It will take nearly a week to roll out Ontario’s emergency order for curbing COVID-19 deaths in seniors homes. Doctors say that’s risky
To stop all potential lines of transmission of COVID-19 between nursing homes, the Ontario government's emergency order restricting the movement of workers to one facility should be enacted immediately, say infectious disease experts.
Premier Doug Ford announced a new measure Wednesday that prevents people who care for seniors, such as personal support workers, nurses and cleaners, from working in more than one setting, including long-term care homes and retirement homes. But the prohibition won't come into effect until April 22, meaning there remain plenty of opportunities for COVID-19 to continue to spread between facilities until then.
"Any transmission chain that you keep going, including personal support workers going from one area that could potentially be high prevalence - a high proportion of residents or other workers infected - to another one means that you're facilitating transmission between the two locations," said Todd Coleman, epidemiologist and professor in health sciences at Wilfrid Laurier University. "In terms of an emergency order, it really should be enacted immediately, not a week from now."
The emergency order was announced as part of the unveiling of the provincial government's COVID-19 action plan for long-term-care homes, which includes ramping up testing for symptomatic residents and staff, as well as those who have come into contact with confirmed cases of the virus. The government says it will provide more training for staff working in "outbreak conditions" and re-deploy staff from hospitals and home and community care to long-term care homes.
The government says it will also protect the jobs of long-term-care workers who have to give up employment at one care setting in order to work in just one location.
At Queen's Park Thursday, where opposition parties again warned the delay could cost the lives of vulnerable seniors, Long-Term-Care Minister Merrilee Fullerton defended waiting until next week to implement the emergency order.
Moving faster could create staff shortages in the face of increasingly deadly outbreaks and rising numbers of infections in nursing homes struggling to keep up with patient care, said Fullerton, a former family doctor.
"Some employees will have to choose " and they need time to give their employers their decision," she told reporters.
Fullerton added the government exempted nurses, personal support workers, kitchen staff, cleaners and others who could be supplied by temp agencies because nursing homes need "flexibility."
She said there will be "stringent screening" of such workers and that some nursing homes were already restricting staff from working at other long-term-care facilities.
Ontario's Chief Medical Officer of Health Dr. David Williams, warned Thursday that rushing to stop the movement of workers between facilities could be detrimental.
"Because if you flip it quickly, you may end up losing a half or a third of the staff in an institution and then you end up with residents not get any care," he said.
Dr. Samir Sinha, director of geriatrics at Sinai Health System and the University Health Network, said he assumed when the government brought in the emergency order that it would be effective immediately.
"Every day is crucial. We're losing lives every single day," he said, noting that British Columbia, which saw the first case of community transmission in Canada in early March, restricted long-term-care workers to one facility two weeks ago.
That province has since made personal support workers provincial employees, thereby allowing them to collect full-time wages while working at one long-term-care home.
Such a move has provided stability in a profession characterized by low pay and a lack of benefits, necessitating many personal support workers to work at multiple facilities to make ends meet, Sinha said.
"These are things that we have well established in hospitals. So a typical nurse at Mt. Sinai hospital isn't working extra shifts at other places. Why? Because they already have a full-time job with paid sick leave and benefits that actually pays a reasonable salary," he said.

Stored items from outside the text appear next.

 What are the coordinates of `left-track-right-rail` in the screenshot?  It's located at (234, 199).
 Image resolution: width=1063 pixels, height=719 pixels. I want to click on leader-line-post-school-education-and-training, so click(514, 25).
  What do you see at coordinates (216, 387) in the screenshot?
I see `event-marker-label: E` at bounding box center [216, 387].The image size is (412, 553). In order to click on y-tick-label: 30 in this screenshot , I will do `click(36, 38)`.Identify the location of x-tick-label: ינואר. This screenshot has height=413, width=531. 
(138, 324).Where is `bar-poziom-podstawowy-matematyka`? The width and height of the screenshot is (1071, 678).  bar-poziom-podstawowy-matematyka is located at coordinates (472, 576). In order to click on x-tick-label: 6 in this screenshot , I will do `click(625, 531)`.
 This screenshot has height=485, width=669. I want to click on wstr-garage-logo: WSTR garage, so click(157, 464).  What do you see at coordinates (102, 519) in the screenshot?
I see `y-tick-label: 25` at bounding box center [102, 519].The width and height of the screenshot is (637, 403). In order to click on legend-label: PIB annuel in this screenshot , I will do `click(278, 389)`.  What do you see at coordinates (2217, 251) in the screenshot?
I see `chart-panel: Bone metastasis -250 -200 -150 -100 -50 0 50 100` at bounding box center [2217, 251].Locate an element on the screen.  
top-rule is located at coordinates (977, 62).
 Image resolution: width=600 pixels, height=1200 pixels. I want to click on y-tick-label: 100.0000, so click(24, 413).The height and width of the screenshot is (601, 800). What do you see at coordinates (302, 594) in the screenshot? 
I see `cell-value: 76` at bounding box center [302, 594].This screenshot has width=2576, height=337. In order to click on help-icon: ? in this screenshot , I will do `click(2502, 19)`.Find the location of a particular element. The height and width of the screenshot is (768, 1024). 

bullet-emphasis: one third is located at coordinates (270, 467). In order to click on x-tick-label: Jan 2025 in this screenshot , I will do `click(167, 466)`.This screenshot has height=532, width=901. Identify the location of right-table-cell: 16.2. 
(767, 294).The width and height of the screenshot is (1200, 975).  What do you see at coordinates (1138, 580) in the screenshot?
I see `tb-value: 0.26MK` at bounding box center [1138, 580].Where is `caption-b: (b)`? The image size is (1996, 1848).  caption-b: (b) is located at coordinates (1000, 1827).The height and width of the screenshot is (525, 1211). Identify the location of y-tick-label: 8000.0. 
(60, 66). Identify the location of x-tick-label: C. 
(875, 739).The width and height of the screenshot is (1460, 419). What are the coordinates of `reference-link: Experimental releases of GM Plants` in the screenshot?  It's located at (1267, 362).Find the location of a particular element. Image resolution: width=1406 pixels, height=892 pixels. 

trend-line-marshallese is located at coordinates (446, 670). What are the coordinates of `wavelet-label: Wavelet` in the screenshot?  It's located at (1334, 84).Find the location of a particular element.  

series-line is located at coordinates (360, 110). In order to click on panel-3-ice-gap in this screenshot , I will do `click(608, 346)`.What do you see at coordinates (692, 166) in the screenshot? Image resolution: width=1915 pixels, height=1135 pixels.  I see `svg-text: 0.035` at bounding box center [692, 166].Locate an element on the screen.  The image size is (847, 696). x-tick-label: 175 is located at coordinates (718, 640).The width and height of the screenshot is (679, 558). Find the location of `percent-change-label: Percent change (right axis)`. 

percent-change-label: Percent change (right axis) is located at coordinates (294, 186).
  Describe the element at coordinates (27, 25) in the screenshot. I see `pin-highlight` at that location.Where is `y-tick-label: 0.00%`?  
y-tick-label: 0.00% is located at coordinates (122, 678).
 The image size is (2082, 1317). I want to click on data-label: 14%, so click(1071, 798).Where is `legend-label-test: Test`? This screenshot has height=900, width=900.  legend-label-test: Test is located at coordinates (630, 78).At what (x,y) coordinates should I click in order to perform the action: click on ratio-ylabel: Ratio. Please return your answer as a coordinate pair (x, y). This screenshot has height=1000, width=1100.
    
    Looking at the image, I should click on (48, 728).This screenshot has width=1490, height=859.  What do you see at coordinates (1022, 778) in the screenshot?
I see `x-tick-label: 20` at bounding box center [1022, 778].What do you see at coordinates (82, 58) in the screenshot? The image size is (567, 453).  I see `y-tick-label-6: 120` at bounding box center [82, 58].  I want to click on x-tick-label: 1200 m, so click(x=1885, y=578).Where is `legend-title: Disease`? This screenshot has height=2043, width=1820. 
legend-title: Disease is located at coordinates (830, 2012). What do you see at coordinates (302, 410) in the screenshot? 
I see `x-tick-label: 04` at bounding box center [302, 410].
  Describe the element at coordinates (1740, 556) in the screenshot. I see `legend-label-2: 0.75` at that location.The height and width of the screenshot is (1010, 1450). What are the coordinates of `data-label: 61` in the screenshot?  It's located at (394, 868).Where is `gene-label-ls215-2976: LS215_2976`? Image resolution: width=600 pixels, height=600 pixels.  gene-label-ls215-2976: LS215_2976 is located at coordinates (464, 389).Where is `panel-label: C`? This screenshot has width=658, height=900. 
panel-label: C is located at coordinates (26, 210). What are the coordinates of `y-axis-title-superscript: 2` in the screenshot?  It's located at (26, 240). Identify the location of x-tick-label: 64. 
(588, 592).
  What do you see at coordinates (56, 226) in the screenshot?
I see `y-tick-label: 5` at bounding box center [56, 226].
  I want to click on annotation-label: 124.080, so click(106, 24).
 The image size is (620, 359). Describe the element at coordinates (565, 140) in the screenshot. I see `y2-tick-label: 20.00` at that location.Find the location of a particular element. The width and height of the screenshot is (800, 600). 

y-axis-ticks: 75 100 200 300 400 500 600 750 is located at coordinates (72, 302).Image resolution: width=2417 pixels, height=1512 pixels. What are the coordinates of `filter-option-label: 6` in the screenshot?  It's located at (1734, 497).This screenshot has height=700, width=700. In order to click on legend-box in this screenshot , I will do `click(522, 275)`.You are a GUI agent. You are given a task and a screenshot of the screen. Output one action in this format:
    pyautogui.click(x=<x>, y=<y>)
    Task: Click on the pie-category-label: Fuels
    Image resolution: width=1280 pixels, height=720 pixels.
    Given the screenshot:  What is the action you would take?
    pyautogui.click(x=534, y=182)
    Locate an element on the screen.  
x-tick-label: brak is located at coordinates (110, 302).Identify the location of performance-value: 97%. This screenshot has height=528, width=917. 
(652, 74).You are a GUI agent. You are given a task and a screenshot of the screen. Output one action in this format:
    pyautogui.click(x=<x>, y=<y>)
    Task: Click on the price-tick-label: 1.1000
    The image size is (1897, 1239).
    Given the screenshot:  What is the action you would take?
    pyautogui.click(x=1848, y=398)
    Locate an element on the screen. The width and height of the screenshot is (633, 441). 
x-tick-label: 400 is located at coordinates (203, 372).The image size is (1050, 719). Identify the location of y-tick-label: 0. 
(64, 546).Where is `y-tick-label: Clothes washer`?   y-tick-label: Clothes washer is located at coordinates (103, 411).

As for the impact workers unknowingly infected with COVID-19 could have on a seniors home, Sinha pointed to a recent report by the U.S. Centers for Disease Control and Prevention looking at a COVID-19 outbreak in February at a long-term care facility in Washington state. The report found that staff members working in multiple facilities, as well as inadequate infection control, helped spread the virus through the home. More than 120 residents, staff and visitors to the home were infected with COVID-19. Thirty-seven people died.
The head of the organization that represents Ontario's 41,000 personal support workers says the government could stop the movement of her members between homes by immediately creating full-time positions and providing wage increases, much like what occurred in B.C.
"If you want to keep them where they are, they need full-time positions and benefits and they need to be self-regulated. They need to have that badge of pride and they need to be recognized for the job they do," said Miranda Ferrier, president of the Ontario Personal Support Workers Association.
Ferrier said by allowing personal support workers to self-regulate, the profession would attain a similar standing to that of nurses or doctors, which also self-regulate.
While she agrees with epidemiologists who say that movement between facilities should stop immediately, she says there has to be full-time hours available so that personal support workers can make a living.
"There has to be some monetary aspect for the personal support worker so they don't lose half of their income," she said.
Dr. Isaac Bogoch, an infectious disease expert based out of Toronto General Hospital, said restricting long-term care workers to one facility sooner rather than later is desirable but noted that "there's a lot of preparation that needs to go into this."
"We appreciate lives are at stake," he said. "But I can guarantee it's a lot harder than flicking a light switch and making this happen."